Le lendemain, ils démontèrent les tentes et s’en allèrent sans même avoir déjeuné. La mère leur expliqua qu’elle comptait maintenant éviter les grands axes car les contrôles routiers devaient y être plus fréquents qu’ailleurs. Les grosses villes ne l’inspiraient pas trop non plus, aussi suggéra-t-elle d’aller se réfugier dans le Massif central. Pas question de couper au plus court et de passer par Toulouse, évidemment, aussi se mirent-ils à longer les Pyrénées en empruntant les petites départementales. Bien entendu, cela prenait plus de temps, mais du temps ils en avaient à revendre puisque personne ne les attendait à l’arrivée.

Ils mirent une journée pour se retrouver en-dessous de Foix.

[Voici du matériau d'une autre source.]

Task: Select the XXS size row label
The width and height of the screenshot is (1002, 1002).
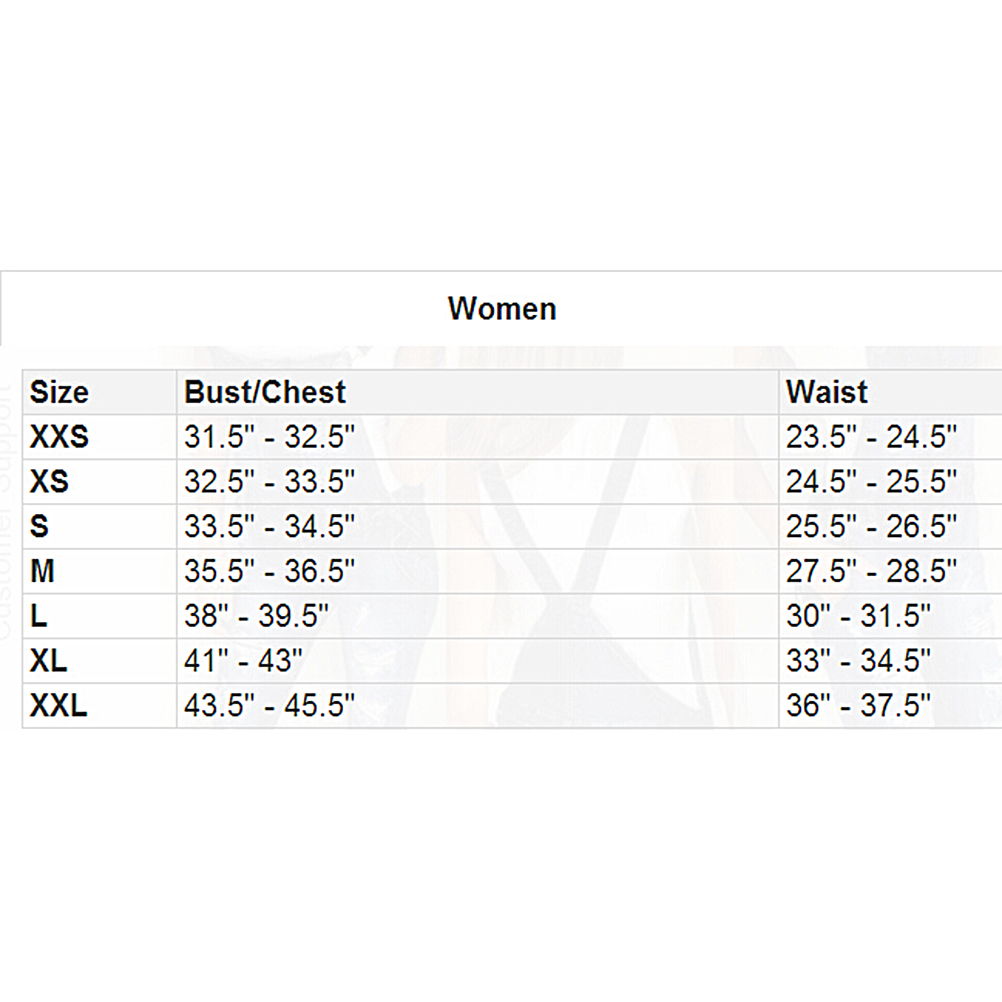Action: point(59,438)
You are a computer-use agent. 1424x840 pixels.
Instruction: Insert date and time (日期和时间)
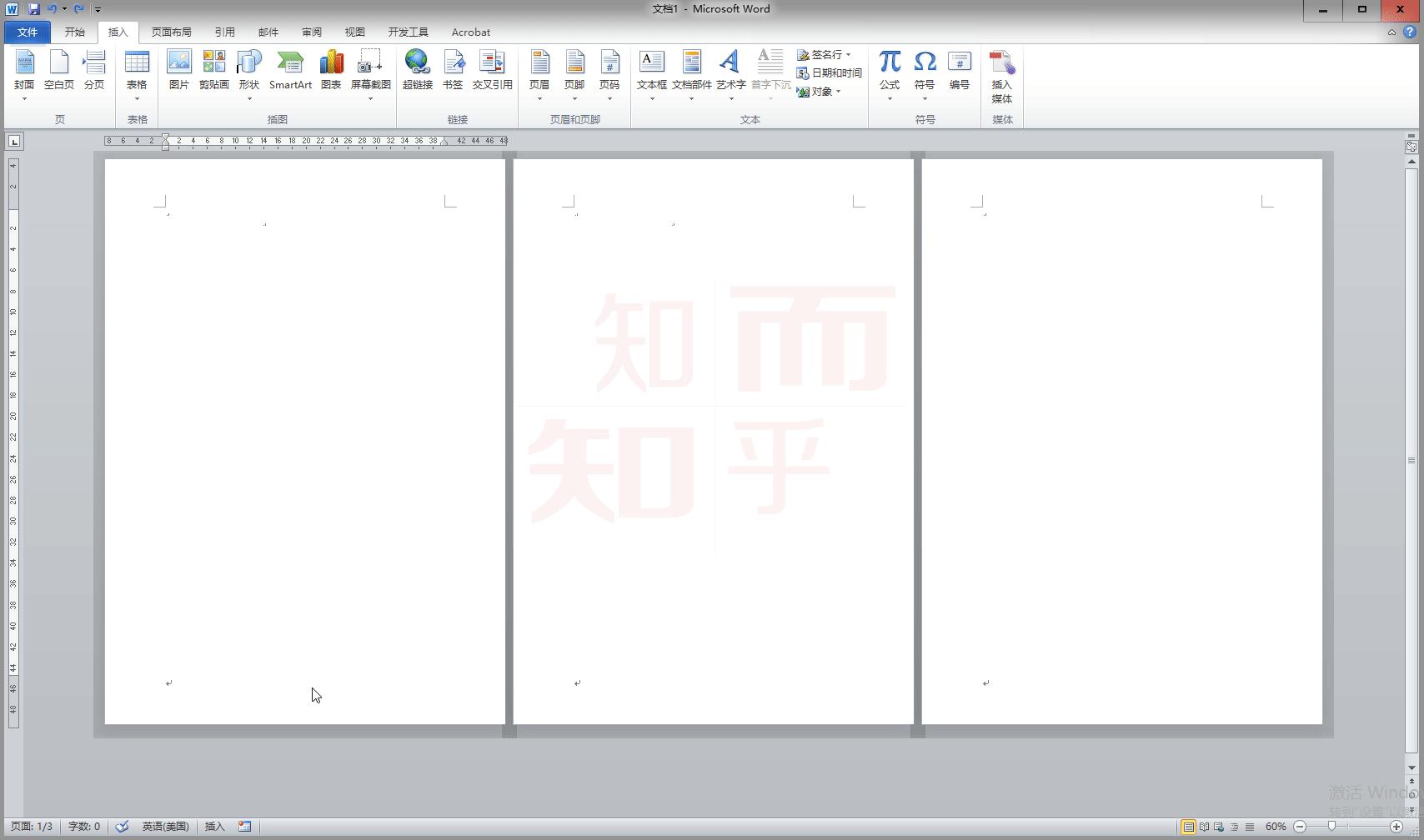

Puis ils se dirigèrent vers Perpignan, ville qu’ils contournèrent tout en restant à une bonne distance. De là, ils foncèrent sur Narbonne. Enfin, foncer n’est pas le terme qui convient puisqu’ils passèrent par les Corbières, ce qui allongea considérablement leur route. Parfois, du haut d’une colline, ils découvraient l’autoroute en contrebas, dans le  lointain. Perdue dans une brume de chaleur, la « Languedocienne » semblait saturée et on devinait vaguement des files de camions et de voitures à l’arrêt, dont les vitres réfléchissaient le soleil avec un éclat aveuglant. On écouta la radio et en effet on  annonçait des bouchons un peu partout pour le grand retour des vacances. Les gens, après être venus prendre le soleil dans le Sud dans l’espoir d’oublier leurs soucis quotidiens, s’en retournaient maintenant chez eux. Certes, ce n’était pas très gai de remonter vers les grandes agglomérations du Nord ou de l’Est, avec pour seule perspective un travail harassant à l’usine ou dans un bureau sordide. Il y avait des factures et un loyer à payer, des enfants difficiles à élever, et puis surtout la crainte perpétuelle de tomber au chômage, éternelle épée de Damoclès pendue au-dessus de leurs têtes. Mais au moins ils savaient où aller et ils avaient sans doute là-haut de la famille ou des amis qui les attendaient. Et puis ils possédaient un toit…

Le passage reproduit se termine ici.